The Iranian leader, who is in New York to address the U.N. General Assembly on Wednesday, also rejected the suggestion that his nation fears the possibility of Israeli efforts to destroy Iran’s uranium enrichment facilities, which intelligence suggests are part of Iran’s efforts to develop nuclear weapons.
“We believe the Zionists see themselves at a dead-end and they want to find an adventure to get out of this dead-end,” the Associated Press reported him as saying. “We are fully ready to defend ourselves. We do not take these threats seriously.”
Rehearsing attacks
Feinstein, asked about that possibility, told The Chronicle editorial board: “I don’t know whether Israel is going to attack or not.”

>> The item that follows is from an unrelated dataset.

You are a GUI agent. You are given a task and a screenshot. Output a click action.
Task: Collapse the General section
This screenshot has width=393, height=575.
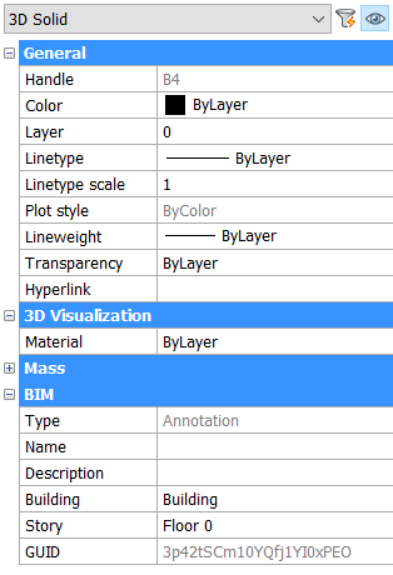(x=10, y=53)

But she added: “I do know that they have rehearsed attacks, and I know what those rehearsals have been.” She said she did not get the information from intelligence but from “the former head of the Israeli defense services,” who flew a mission over a key reactor in Iraq.
“They’ve rehearsed, they’ve done paratroop drops, they’ve done civil defense training,” she said. “They’ve recalibrated the Jericho missile.”
Such efforts strongly suggest that “Iran is not Iraq,” she warned.
“Iran is strategically deep. Iran has a lot of missiles. The number is classified, but I’ve looked at them, and they’re in the hundreds,” she said. “They have mobile launchers. They have in-place launchers,” which presumably would be used “to launch missiles at Israel, initially hitting what I would assume (would be) nuclear facilities.”
Israel has “a robust interceptor system,” she said. “But the interceptor system cannot continue ad infinitum. At some point, it begins to let the missiles through.”
“The current assessment” is that Iran “will have a measured response” in the event of an Israeli attack, she said, adding that she’s “not so sure” that a response from Iran would be measured.
“So we back up Israel,” she added, “and then, dependent on how we do it – it could well be an act of war.”
Of the unrest in several nations in the region, Feinstein said, “You’ve got nine countries in the Middle East beset from within – enormous controversy, instability, the Arab spring going into an Arab winter. Nobody knows quite how it will turn out. But I believe strongly that this is when strong diplomacy really counts.”
Asked whether Obama was right to nudge former Egyptian President Hosni Mubarak from power, Feinstein said, “I’m not going into that. What’s done is done.”